[Date Prev][Date Next][Thread Prev][Thread Next][Date Index][Thread Index]
20030806: 20030723: Problem with LDM/NOAAport ingestor
- Subject: 20030806: 20030723: Problem with LDM/NOAAport ingestor
- Date: Wed, 06 Aug 2003 10:58:17 -0600
Kevin,
The card we are using has either 8MB or 32MB of ram on board,
so its a little difficult to compare perfomance.
The bvig performance hit is calculating the MD5 for large products.
If you compute the MD5 along the way as you receive each 5Kb part,
then you will avoid the big delay in calling the MD5 computation after you
have the entire product (really important with 26MB images....but even
100Kb products in the nwstg channel would benefit.
Steve Chiswell
>From: "Kevin R. Tyle" <address@hidden>
>Organization: UCAR/Unidata
>Keywords: 200308061422.h76EM4Ld008336
>Hi Steve,
>
>An update: I rewrote the data ingestor so it reads in each
>frame, and sends it in the form of the ldm product structure
>directly to the ldm product queue using the structure as input
>to the pq_insert function. I still see the same frame loss
>crop up, especially once the queue fills up and the "self-cleaning"

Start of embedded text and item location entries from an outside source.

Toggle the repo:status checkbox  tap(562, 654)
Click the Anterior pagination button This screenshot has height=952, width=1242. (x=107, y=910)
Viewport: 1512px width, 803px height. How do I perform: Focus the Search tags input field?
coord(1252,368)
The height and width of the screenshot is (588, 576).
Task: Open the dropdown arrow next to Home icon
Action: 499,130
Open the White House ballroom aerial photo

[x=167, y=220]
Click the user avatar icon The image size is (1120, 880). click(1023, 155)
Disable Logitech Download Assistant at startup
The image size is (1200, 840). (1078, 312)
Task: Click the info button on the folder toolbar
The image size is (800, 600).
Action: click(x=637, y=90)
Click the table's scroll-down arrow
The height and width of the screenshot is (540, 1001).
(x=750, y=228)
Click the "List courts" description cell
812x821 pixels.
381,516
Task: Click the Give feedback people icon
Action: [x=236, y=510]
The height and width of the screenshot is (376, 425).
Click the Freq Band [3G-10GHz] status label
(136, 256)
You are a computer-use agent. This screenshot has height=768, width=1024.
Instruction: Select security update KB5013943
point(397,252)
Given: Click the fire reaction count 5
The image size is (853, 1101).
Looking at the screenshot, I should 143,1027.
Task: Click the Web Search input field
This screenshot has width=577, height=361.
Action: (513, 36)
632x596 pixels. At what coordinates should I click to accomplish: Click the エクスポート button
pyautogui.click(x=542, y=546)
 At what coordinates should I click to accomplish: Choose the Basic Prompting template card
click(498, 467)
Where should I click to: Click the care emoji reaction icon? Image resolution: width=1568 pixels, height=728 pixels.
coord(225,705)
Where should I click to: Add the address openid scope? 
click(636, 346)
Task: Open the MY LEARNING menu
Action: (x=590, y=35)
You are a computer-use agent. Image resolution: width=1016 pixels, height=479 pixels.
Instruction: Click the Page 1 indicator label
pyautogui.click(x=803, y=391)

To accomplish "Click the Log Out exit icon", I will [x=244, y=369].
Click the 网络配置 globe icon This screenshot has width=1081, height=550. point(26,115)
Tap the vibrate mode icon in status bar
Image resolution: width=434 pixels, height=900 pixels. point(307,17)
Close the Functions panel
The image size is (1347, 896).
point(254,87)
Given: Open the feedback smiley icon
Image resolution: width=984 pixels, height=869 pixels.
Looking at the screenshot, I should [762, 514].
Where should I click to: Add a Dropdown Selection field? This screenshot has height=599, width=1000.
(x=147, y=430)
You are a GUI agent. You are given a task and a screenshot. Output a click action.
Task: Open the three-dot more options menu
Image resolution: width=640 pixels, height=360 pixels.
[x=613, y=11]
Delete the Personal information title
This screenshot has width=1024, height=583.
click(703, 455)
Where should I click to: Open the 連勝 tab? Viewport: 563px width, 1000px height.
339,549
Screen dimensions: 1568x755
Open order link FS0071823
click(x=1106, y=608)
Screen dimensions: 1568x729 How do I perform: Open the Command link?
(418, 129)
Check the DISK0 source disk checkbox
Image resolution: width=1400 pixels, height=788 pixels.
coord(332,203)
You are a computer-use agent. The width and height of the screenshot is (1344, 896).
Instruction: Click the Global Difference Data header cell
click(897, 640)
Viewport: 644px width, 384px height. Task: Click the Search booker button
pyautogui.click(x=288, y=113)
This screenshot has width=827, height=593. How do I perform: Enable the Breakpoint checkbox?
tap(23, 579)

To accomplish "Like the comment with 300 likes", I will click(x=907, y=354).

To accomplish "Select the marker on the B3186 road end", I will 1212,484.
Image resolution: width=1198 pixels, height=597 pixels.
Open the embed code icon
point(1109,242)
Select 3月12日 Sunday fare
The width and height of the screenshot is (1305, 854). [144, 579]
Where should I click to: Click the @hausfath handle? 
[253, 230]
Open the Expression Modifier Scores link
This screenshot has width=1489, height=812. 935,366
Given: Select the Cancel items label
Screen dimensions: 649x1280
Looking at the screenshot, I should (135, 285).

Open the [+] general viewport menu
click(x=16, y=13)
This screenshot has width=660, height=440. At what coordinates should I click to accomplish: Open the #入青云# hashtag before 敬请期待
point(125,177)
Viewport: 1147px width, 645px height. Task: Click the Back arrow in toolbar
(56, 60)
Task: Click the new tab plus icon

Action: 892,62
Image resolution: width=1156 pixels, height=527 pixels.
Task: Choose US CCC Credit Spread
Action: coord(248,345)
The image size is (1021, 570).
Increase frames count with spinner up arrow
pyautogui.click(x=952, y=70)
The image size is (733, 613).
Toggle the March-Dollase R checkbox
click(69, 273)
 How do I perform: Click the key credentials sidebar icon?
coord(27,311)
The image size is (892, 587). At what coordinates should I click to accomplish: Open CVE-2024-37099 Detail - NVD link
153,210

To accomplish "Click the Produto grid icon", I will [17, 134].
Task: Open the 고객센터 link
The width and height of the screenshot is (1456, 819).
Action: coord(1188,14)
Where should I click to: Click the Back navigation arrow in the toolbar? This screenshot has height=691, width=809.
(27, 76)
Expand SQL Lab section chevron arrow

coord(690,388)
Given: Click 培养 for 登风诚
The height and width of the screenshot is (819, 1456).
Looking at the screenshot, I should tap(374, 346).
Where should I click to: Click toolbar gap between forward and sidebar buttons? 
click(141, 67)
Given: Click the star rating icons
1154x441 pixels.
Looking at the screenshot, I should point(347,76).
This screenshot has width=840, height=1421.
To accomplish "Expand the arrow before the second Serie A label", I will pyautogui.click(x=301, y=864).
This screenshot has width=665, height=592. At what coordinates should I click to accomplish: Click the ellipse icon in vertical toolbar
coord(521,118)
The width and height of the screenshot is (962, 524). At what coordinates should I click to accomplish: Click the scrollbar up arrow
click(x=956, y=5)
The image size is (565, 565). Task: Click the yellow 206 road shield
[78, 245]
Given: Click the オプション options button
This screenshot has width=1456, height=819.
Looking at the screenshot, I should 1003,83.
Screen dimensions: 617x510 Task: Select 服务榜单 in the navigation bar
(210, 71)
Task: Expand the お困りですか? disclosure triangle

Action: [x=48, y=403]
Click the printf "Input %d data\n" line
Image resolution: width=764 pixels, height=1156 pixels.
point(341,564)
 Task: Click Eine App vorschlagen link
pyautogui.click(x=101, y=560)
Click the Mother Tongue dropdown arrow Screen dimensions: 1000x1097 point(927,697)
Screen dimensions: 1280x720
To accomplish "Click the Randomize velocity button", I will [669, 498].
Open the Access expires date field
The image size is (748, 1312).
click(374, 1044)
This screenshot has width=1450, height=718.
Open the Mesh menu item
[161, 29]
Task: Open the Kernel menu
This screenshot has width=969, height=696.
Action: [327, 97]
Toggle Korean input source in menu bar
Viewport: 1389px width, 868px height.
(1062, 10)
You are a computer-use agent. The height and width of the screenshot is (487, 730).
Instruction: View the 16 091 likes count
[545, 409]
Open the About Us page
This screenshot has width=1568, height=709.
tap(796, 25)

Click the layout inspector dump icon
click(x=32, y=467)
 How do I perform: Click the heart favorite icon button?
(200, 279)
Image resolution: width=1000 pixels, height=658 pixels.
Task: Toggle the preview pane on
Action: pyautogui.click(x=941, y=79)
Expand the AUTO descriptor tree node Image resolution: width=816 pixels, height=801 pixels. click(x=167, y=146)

>process begins. It appears that the time required for pq_insert
>to return delays things just long enough for the program to miss
>frames when the next call to "recvfrom" retrieves the next frame
>from the card, although the timestamps when pq_insert is enabled
>do not seem to show much significant change.
>
>Anything else you could recommend I check? I have an email in
>to Cyclades asking if I am accessing the buffer on the card.
>The RAM buffer is 256K, or about 64 frames.
>
>Thanks . . .
>
>Kevin
>______________________________________________________________________
>Kevin Tyle, Systems Administrator **********************
>Dept. of Earth & Atmospheric Sciences address@hidden
>University at Albany, ES-235 518-442-4571 (voice)
>1400 Washington Avenue 518-442-5825 (fax)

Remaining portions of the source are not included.